Schofield, who is Cheltenham’s second team captain, certainly played his part with the ball as Australia were dismissed for just 129 only for the hosts to come roaring back, reducing their opponents to 8-2 in the fourth over.

And the Denmark Road High School physics teacher with responsibility for girls extra curricular cricket then came up with the goods with the bat, sharing a crucial unbeaten century stand with Umesh Valjee.

He said: “At that stage our prime objective was not to get out, see off the new ball and take away any hope the Aussies had. They had made our previous run chases very difficult so that was a very important part of our approach.

“We got to a stage where we could start working the ball around, and at 50-2 could relax a little. After that, we were able to accelerate quite rapidly and in the end won with plenty of overs to spare.”

And the winning six? “I actually hit three sixes though the Cheltenham lads will have a hard time believing that as I’m sure they would say that one would be unlikely!

“We needed four to win and the spinner put the ball in the right spot for me to get down on one knee and put it away … it was a lovely moment in lots of ways.

“I’ll always be the player that hit the winning runs to lift the Ashes, but it was very special to be batting and seeing it through with Umesh … I opened with him in the one Test match I’ve played, and he has also played in every series since that first one 31 years which the Aussies won to hold the Ashes for all that time.”

Schofield, who was extremely grateful to Denmark Road for granting him leave during term time, was born with hearing problems and wears two aids.

He said: “In each ear I have about half the level of hearing that an ordinary person would have. Fortunately it never caused me to struggle at school or with sport.”

He did not know there was an England Deaf XI until a chance conversation with a cricket team-mate while studying at Birmingham University.

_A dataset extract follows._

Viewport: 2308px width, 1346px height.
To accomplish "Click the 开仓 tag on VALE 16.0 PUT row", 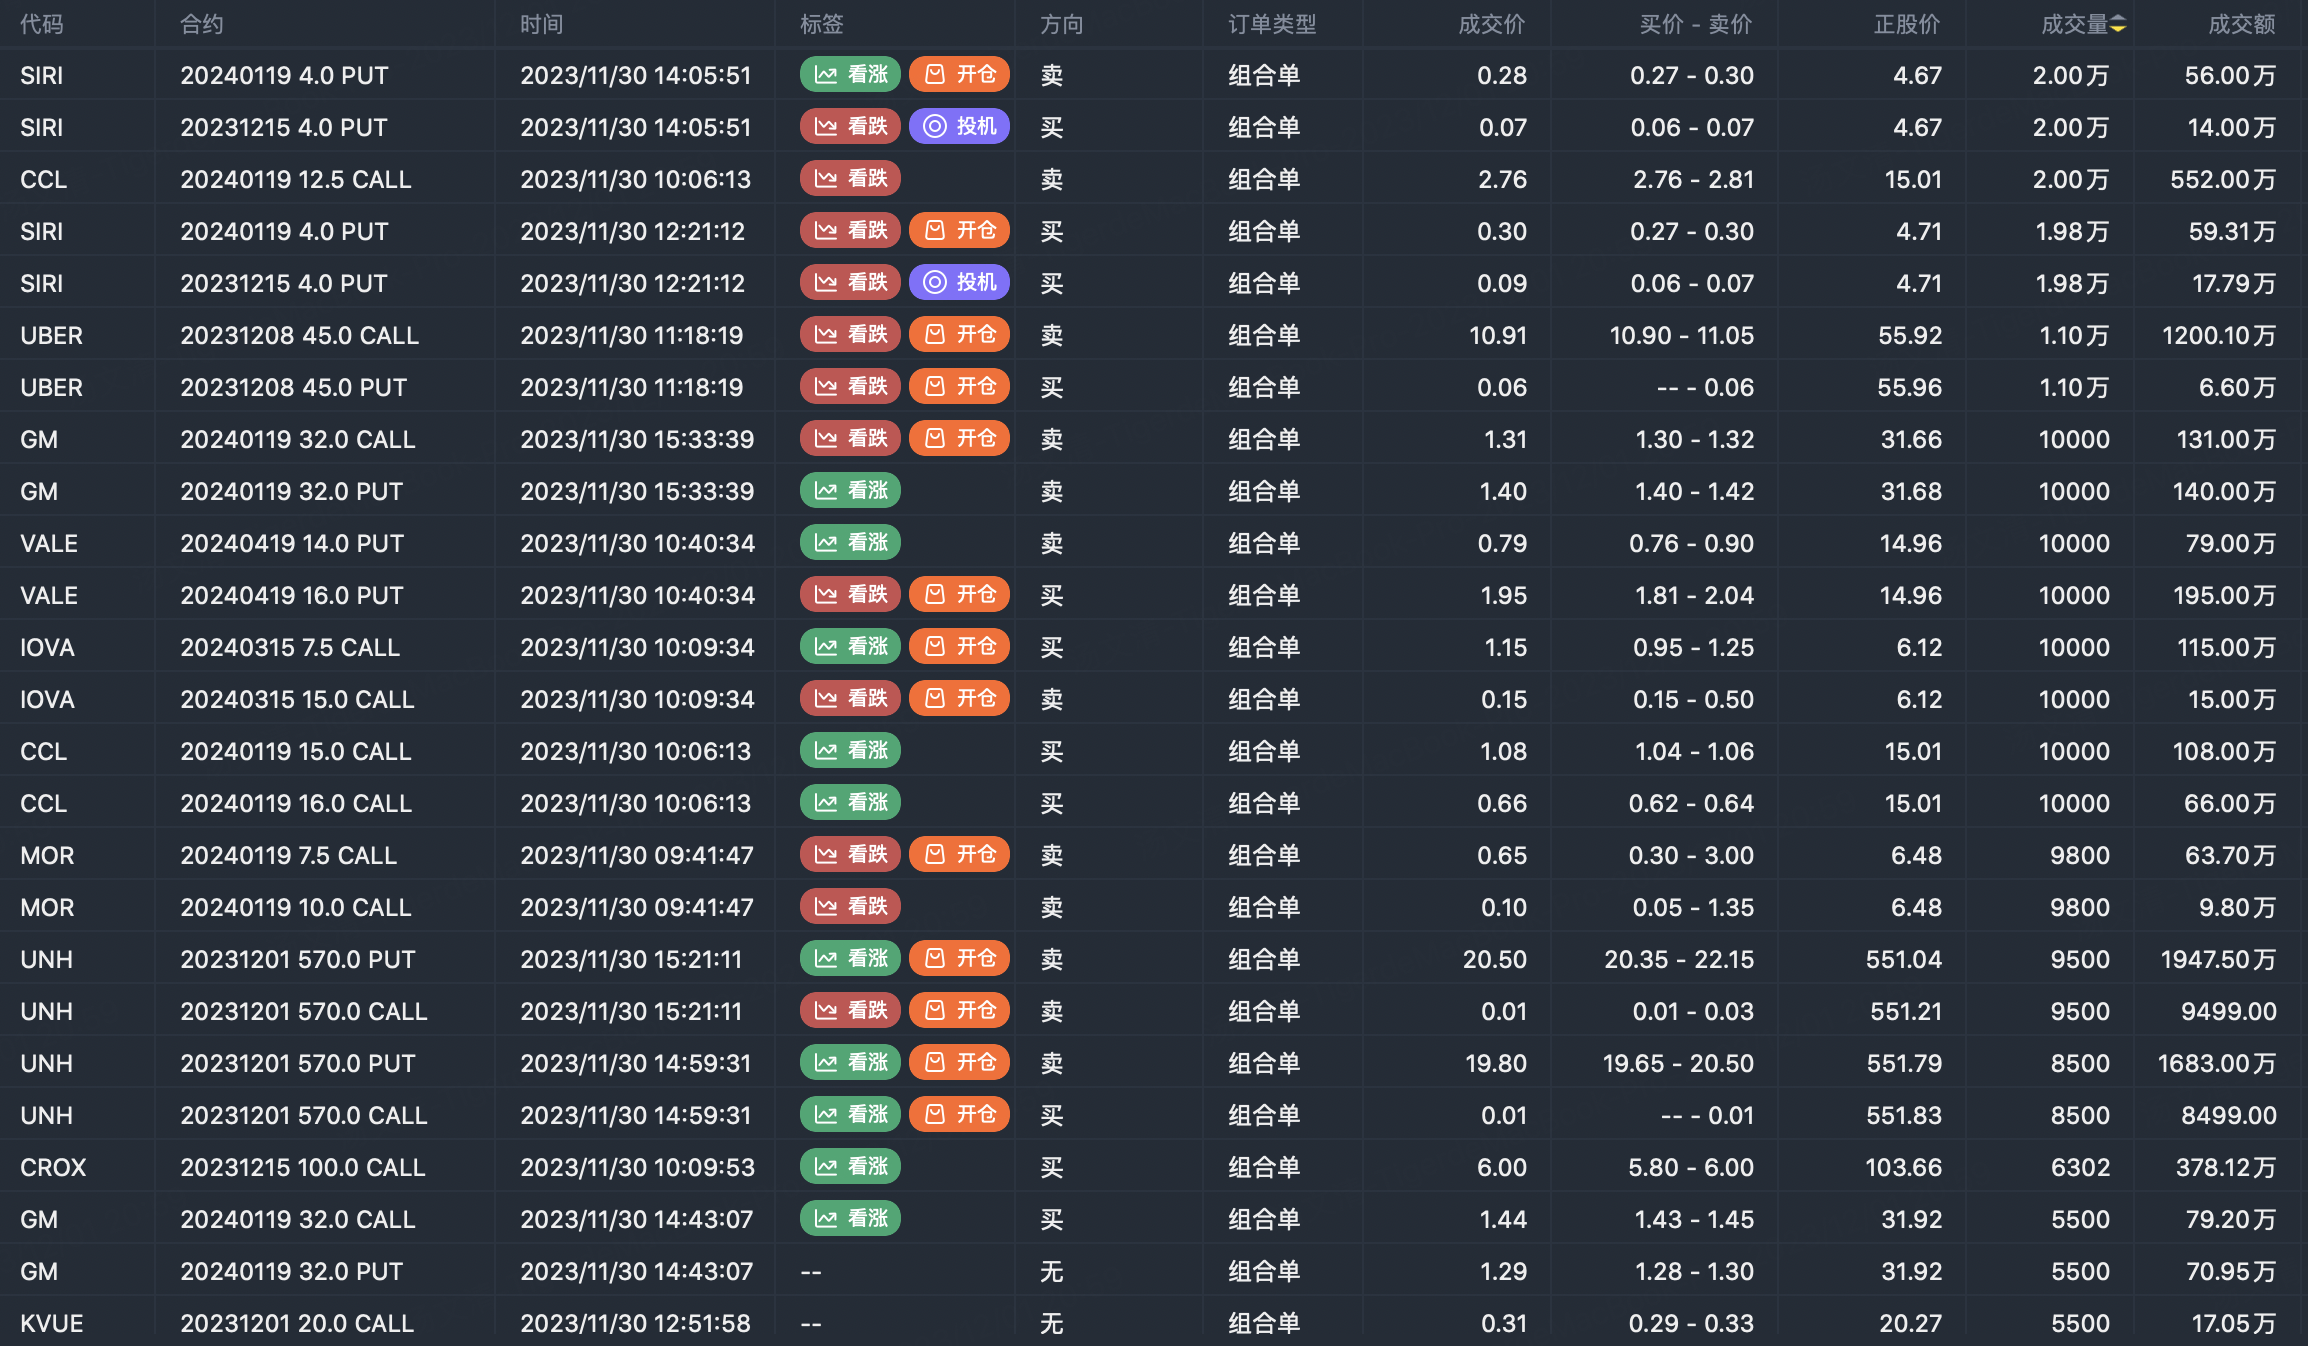I will click(959, 595).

And Schofield, who has also represented his country as a high jumper in the Deaflympics, is keen to raise awareness so that any cricketer with hearing issues can enjoy the same opportunities that he has had since making his debut back in 2011.

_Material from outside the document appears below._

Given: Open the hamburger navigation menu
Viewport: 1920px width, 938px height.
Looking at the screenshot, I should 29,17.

He added: “The ECB have been absolutely brilliant in their support for all the various pathways and deserve a lot of credit for the way in which we are backed, on and off the pitch.”

As for the future, Schofield hopes that there may still be chances to top being the man who won the Ashes.

He said: “I’ve never played in a World Cup and apparently there are tentative plans for one sometime in the next 18 months. That would be a thrill to play in.

“Also, I’ve never scored an international hundred … the closest I’ve got so far is 95 against South Africa. And the chance to play in a home Ashes series would be fantastic … they’ve all been away so far.”

First, though, there are other priorities. “I’ve got a lot of exam marking to catch up on!”